Ray Davis was a true original. It’s hard to define his sound because as a producer, he was able to flip so many different styles, and his influence, even if unrecognized, filtered down to so many other artists. Raw, massive, funky, cinematic, his beats were like themes for drive-in movie concession stands operating out of time, selling exotic hybrids not yet crossed. 
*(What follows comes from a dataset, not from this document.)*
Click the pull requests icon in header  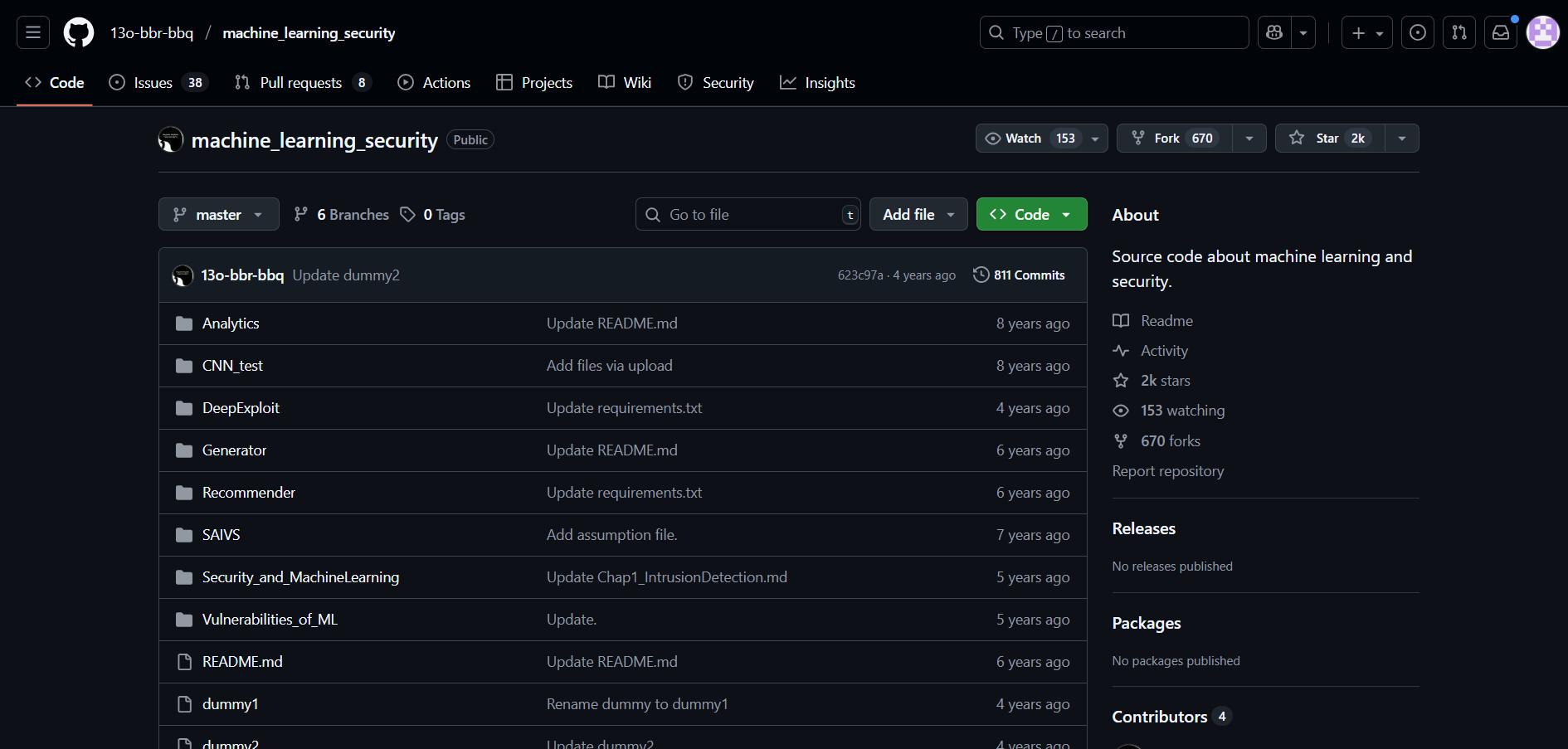pos(1459,32)
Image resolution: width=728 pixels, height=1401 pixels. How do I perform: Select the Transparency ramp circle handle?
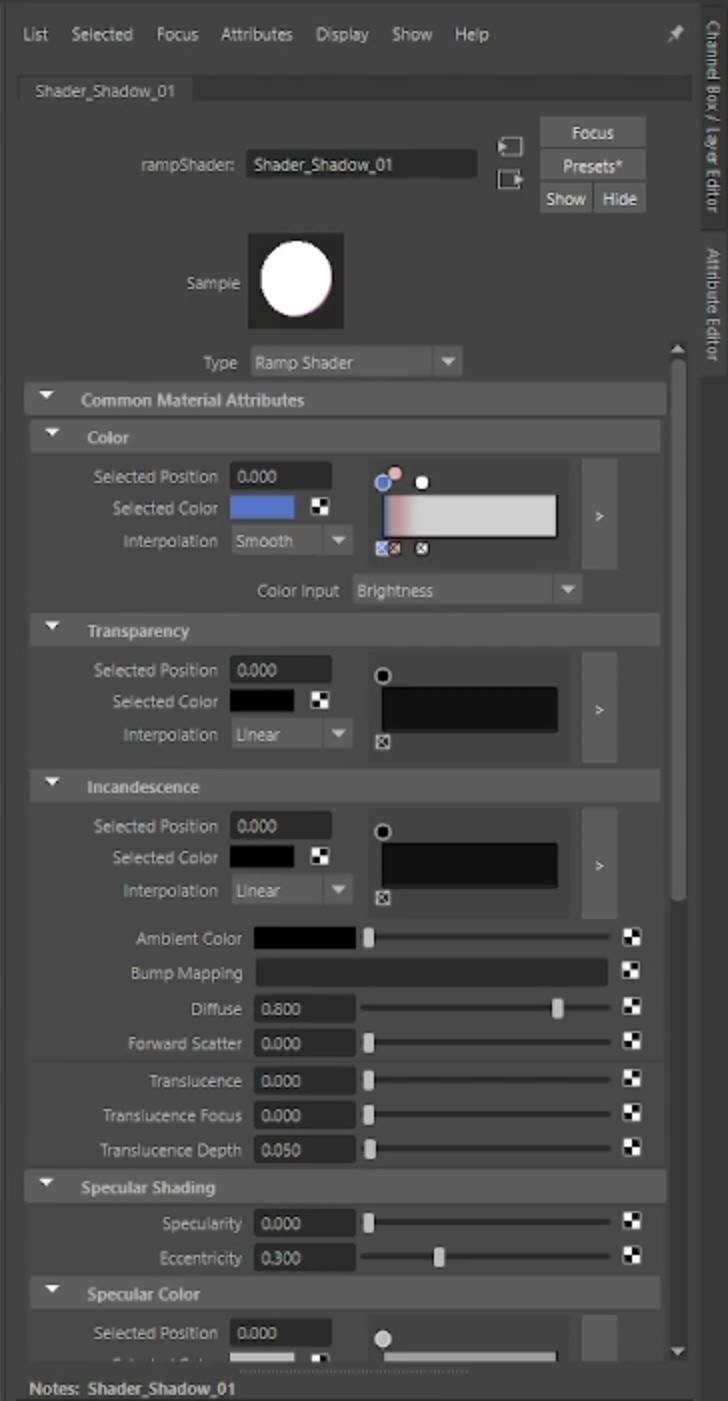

He was one-half of Darc Mind, the best rapper-producer duo your friends, who listen to hip-hop but don't obsess over it the way you do, have never heard of. Fix that. Don’t let his music die with him.

  

12/22/24

Blaq Kush - There's Always Hope Vol.5


When a need for mind-numbing television and love of rap collide, Rhythm & Flow offers a new appreciation for memorable punchlines, especially those that arrive early. Blaq Kush answers the call with "The smoke in the room got it looking like the first level on Silent Hill." And levels there are. To begin, Silent Hill puts the gamer in the role of a father searching for his vanished daughter. The end is what you make it. With There's Always Hope volumes, we track the cover girl's expressions from shock through derangement to trauma and then watch (blankly?) as each vanishes, leaving her face as featureless as the projects themselves. You'll wish you hadn't learned where she's from. I never beat Silent Hill. Instead, I unlocked a glitch that made any kind of resolution, however disappointing, impossible. I'm writing this off the first 14 seconds of Vol.5's first song. It's also a weed rap. 

12/21/24

5 favorite lines from Skeleton Key


1. "I run NYC to burn calories."
2. "Vulgar like a Russian soldier but much colder."
3. "I'm a wolf. I'm aloof. I'm not cool despite what you might've assumed."
4. "These whores made voodoo dolls out the hairs of my pubis fallen from my two balls."
5. "How you get to look devilish but angelic / With my ancestors in heaven when I made man in my image / But all n*ggas ain't handsome just to be fair to the women / Up here where the air is thinner ain't no weird n*ggas or square bitches here to irritate my spirit / I'm busy creating pyramids." 

12/20/24

Blu Warta - Original Rugged Authentic


What's it called when you're so of something that it's as much a part of you as you are of it? As far I can tell, that was Blu Warta's relationship with hip-hop. This mixtape's title speaks to that. Coopting commercial jingles and tags was a fundamental component of the first raps, even pre-dating the phrase hip-hop. Before the orders come the advertisements. In the '80s, nobody beat the Biz. In the '90s, the Indelible MCs got their name off a marker. And in the '00s, Blu Warta lifted the title for this Smooth Denali-hosted mixtape from the only footwear arguably more synonymous with hip-hop than Adidas shell toes and Clarks Wallabees. Sadly, Warta passed away in 2005. Twenty years on, there are a number of tributes floating around. What there isn't is anything like a complete discography. So, clocking in at over 40 minutes, Original Rugged Authentic is the most comprehensive review of Blu Warta's music currently available. No false advertising, it is as described.

 

12/13/24

Skyzoo - "Courtesy Call" ft. Chuck D

If I can be honest with you, this post is as much an excuse to get Skyzoo on the site as it is anything else. At this point, I'm very comfortable saying he's one of the most underappreciated rappers of our generation. I remember once reading about Cage that he found himself considered too thugged out for indy rap and too intelligent for the mainstream. If Skyzoo is in a similar position, he's taken the opportunity to ghostwrite for majors while moonlighting as the one of the best rappers alive. (Hear: In Celebration of Us, All the Brilliant Things, The Mind of a Saint, and now Keep Me Company.) It's too bad the only other site I want to write for doesn't want to publish a Skyzoo interview. (Direct all hate mail here.)